A Range altimeter or altitude radar calculates how high a drone is flying above the ground. It is more accurate than a barometric altimeter because a barometric altimeter provides the distance between the drone and the average sea level.
History of radars
Radars were conceptualized during the 1910s when Bell Labs was facing difficulty in understanding the signal reflections due to impedance in telephone lines, more specifically at points where equipment was connected to the wires.
Engineers took notice of the “humpy pattern” of the reflections. The issue would only be noticeable if the devices were positioned at specified positions in the line for any given signal frequency.
This gave rise to the concept of sending a test signal into the line, adjusting its frequency until noticeable echoes appeared, and then figuring out how far away that device was so it could be located and fixed.
While at Bell Labs, Lloyd Espenschied had the idea to use the same phenomenon to gauge wire lengths. His 1919 patent (issued in 1924) based on the idea of transmitting a signal into railroad tracks and determining the distance to discontinuities was one of his early innovations in this area.
Importance of drone altimeters
Altitude radars in drones are a very crucial module as it serves the following purposes:
- It relays real-time data to the pilot for mapping purposes and controlling the flight
- To comply with the law regarding safe altitude to fly the drone in that particular area
- To make sure that the drone is flying above the recommended Minimum Obstacle Clearance Altitude (MOCA) to avoid collision
- When flying over a restricted air space, the drone should not fly above 400 ft to avoid any interference with aircraft operations
Accuracy of altimeters
Drones may have more than one system of measuring altitude. That way it can switch between the optional systems according to the situation to yield high accuracy in its readings. These are the following systems:
- Infrared System: Typically, drones have a sensor called Vision Positioning System (VPS) that employs infrared. Infrared-based sensors give highly accurate results within the permissible range as long as it is not flying over a reflective surface, like water.
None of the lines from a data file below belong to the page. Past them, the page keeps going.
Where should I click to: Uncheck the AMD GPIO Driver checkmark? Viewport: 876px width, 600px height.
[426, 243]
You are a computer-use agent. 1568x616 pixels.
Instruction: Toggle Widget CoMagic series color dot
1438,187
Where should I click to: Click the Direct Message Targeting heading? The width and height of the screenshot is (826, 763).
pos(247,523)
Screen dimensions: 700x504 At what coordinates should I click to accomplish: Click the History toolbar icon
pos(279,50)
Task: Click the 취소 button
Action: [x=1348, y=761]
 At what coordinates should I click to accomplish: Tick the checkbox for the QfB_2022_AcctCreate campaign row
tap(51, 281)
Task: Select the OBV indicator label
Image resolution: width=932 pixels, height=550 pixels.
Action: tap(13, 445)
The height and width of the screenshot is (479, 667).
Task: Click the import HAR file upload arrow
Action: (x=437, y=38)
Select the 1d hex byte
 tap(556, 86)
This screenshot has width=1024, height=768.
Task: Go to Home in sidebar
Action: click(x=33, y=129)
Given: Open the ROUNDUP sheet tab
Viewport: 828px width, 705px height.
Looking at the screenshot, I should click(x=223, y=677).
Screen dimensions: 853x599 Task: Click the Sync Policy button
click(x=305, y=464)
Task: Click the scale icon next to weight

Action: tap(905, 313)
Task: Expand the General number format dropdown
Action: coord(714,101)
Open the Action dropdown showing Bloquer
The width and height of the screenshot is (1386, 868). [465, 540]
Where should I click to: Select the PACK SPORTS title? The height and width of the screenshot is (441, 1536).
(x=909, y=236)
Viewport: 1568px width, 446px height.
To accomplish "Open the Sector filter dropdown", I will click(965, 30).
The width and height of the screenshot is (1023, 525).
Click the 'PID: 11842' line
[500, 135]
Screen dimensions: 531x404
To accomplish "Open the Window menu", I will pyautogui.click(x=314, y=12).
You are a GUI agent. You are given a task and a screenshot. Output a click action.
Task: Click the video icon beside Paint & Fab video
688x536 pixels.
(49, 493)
An infrared sensor gives accurate data even for longer flight times and doesn’t need recalibration. But the downside of infrared sensors is they generally phase out as soon as the drone reaches heights between 20 to 30 ft. Beyond 25 ft infrared signal gets weak.
- Barometric System: The predominant system of measuring altitude, the barometer uses air pressure to calculate height. The air pressure steadily drops as the drone keeps ascending. The drone’s barometer can measure readings both in AGL and MSL units. Unlike the Infrared system, the barometer needs to be calibrated and reset at sea level, where the pressure should be approximately 101.325 kPA (kilopascal).
The barometer, though being a ubiquitous system, might give imperfect measurements in case of a sudden variation in temperature or air pressure.
In such cases, the drone needs to be landed to reset. A good quality air pressure column should give readings within 10 feet of the present height the drone is at.
- GPS System: A drone’s inbuilt GPS receivers triangulate signals from many GPS satellites to establish its location. This technique is used to calculate a drone’s horizontal position. Applications for drones that use spatial data, such as mapping and 3D modeling, heavily rely on GPS data. GPS systems are highly susceptible to altitude drift and can be unreliable at really high altitudes. Mapping platforms are biased towards barometer-based data due to this.
Additionally, the radar altimeter is a very important component of TTF mode. In drones, the TTF radar helps the drone fly at low and steady AGL heights to avoid detection without losing velocity.
TTF in drones: Explained
TTF radar allows drones to fly close to the ground, by sending a signal to understand the contour of the surface and maneuvering the drone to a calculated path to avoid crashing into the ground.
TTF is especially useful in farming, mining, and search and rescue operations. True Terrain Following is achieved by the use of special sensors like LiDar, radar altimeter, and stereo cameras to generate a real-time 3-D map of the terrain.
It administers the use of pre-coded software which has algorithms to control the flight path of the drone. TTF mode helps in reducing the drag force on the drone all the while lowering air resistance by flying close to the ground, which in turn helps increase battery life. It has a higher accuracy of aerial mapping and surveying while flying over forests, urban canyons, and mountains avoiding trees, and power lines by using ground contour data to reduce the threat of accidents.